A Ferrari quis produzir uma “plataforma completamente nova” com o SF-24, como explicou Enrico Cardile, diretor técnico de chassi da equipa italiana. Numa área em particular, a suspensão traseira, a Ferrari manteve o rumo definido e, ao contrário de algumas equipas adversárias, não desenvolveu um sistema semelhante à Red Bull.

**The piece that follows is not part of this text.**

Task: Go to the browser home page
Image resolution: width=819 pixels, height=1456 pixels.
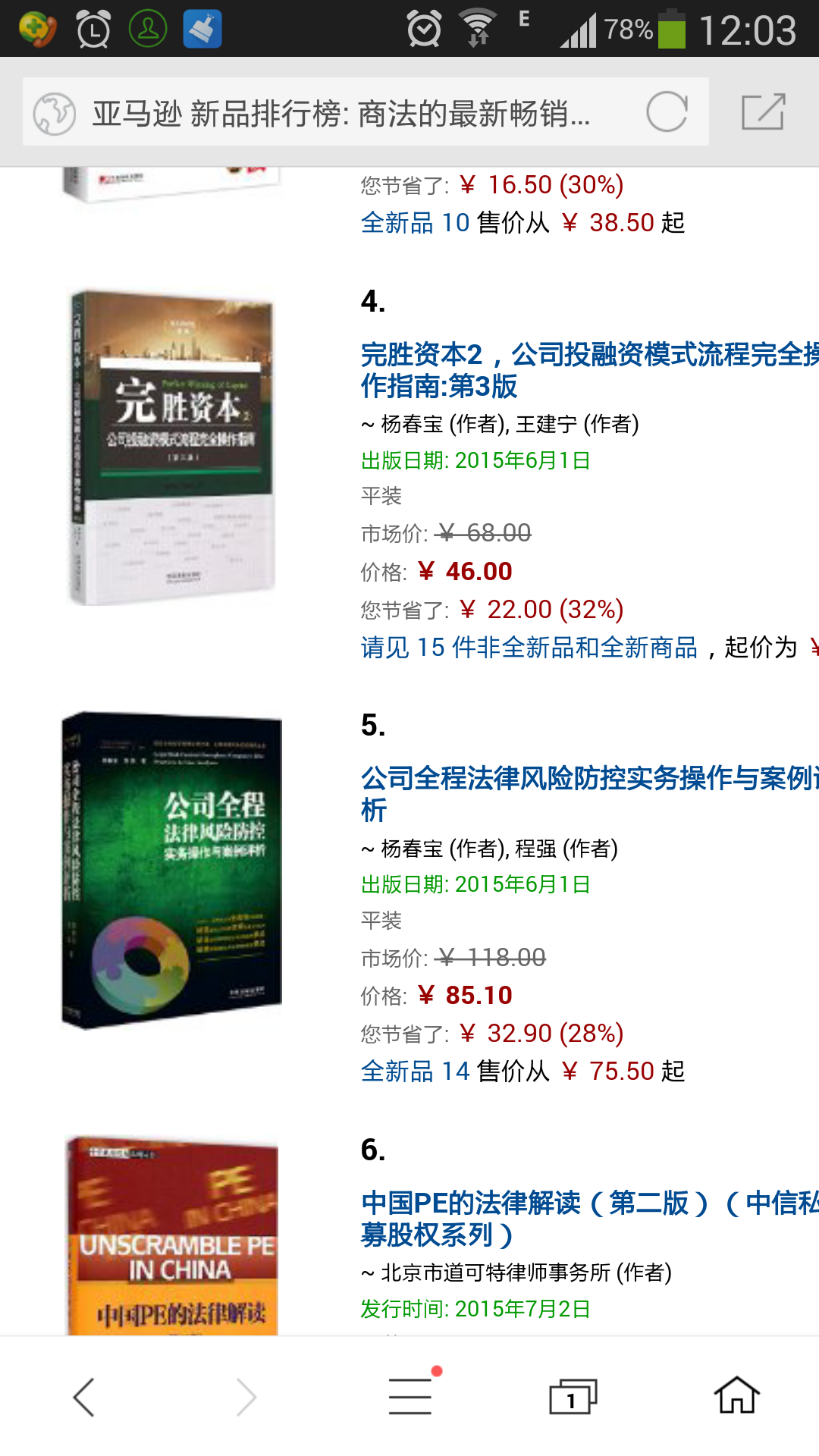Action: point(736,1395)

Mantendo o design pull rod na suspensão traseira e push rod na frente de 2023, a Ferrari seguiu um caminho próprio, não indo ao encontro do que fizeram outros adversários que seguiram o caminho da Red Bull – pull rod na frente e push rod na traseira. “Testámos durante alguns anos uma suspensão push rod”, disse Cardile. “Na realidade, a nossa suspensão traseira é um pouco diferente em termos de distribuição dos braços superiores e inferiores em comparação com a da Red Bull, para mencionar uma equipa”. Segundo o responsável pelo chassi a Ferrari registou “bons resultados aerodinâmicos nesta direção e, quando passámos da suspensão pull-rod para a push-rod, não verificamos uma grande vantagem que justificasse algum compromisso em termos de peso ou de conformidade. Por isso, a partir daí, evoluímos a nossa suspensão, mantendo o mesmo esquema”.
Cardile referiu ainda que “as principais diferenças em relação ao carro do ano passado estão na traseira, onde a suspensão interna está localizada de forma diferente dentro da caixa de velocidades”, disse.
A Visa Cash App RB, Red Bull, Mercedes, McLaren, Aston Martin, Alpine, Sauber e Williams utilizam todas uma suspensão traseira push rod, enquanto a Haas, como equipa cliente da Ferrari, mantém a aposta dos italianos.